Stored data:

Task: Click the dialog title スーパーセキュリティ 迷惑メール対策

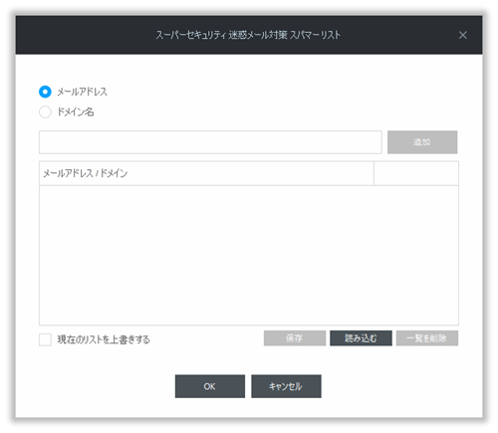Action: click(x=221, y=35)
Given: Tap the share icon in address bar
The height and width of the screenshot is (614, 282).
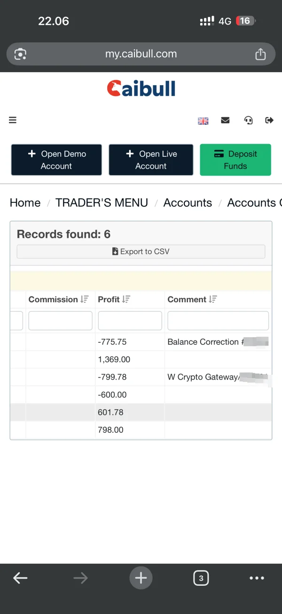Looking at the screenshot, I should pos(260,55).
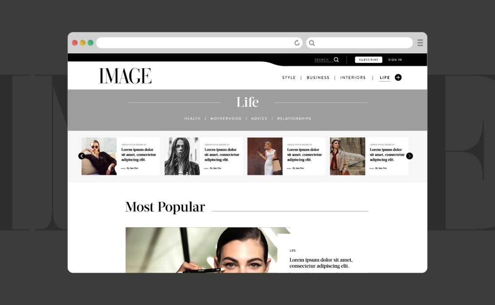Image resolution: width=495 pixels, height=305 pixels.
Task: Open the Health subcategory
Action: tap(192, 119)
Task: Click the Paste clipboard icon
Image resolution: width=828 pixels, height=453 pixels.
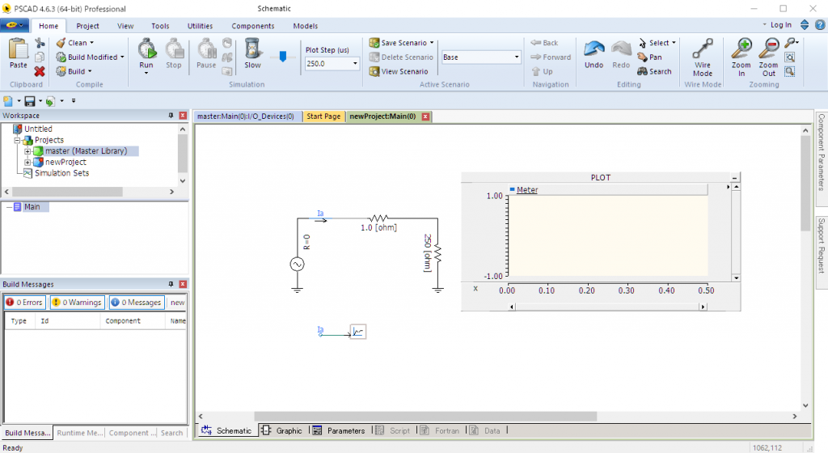Action: pos(18,50)
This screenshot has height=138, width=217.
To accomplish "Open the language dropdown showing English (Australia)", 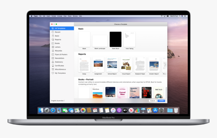I will coord(58,101).
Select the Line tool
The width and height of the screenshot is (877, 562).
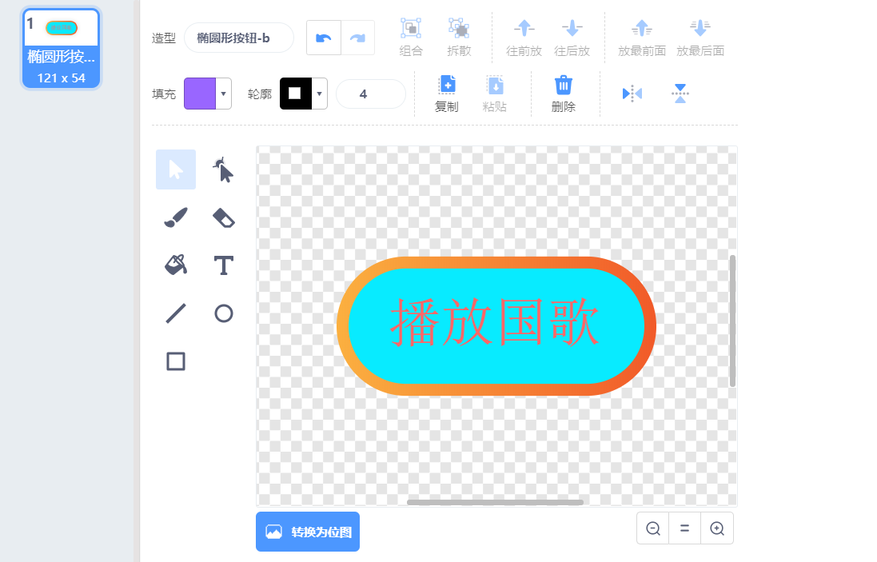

» **DIRECTIONS**: Copy exactly, and only, the lines from the first entry through the line holding "Given: Tap the share icon in address bar", both ends included, leaving out every picture.

» **THE COMPLETED TASK**:
Task: Click the dialog title スーパーセキュリティ 迷惑メール対策

Action: click(x=221, y=35)
Given: Tap the share icon in address bar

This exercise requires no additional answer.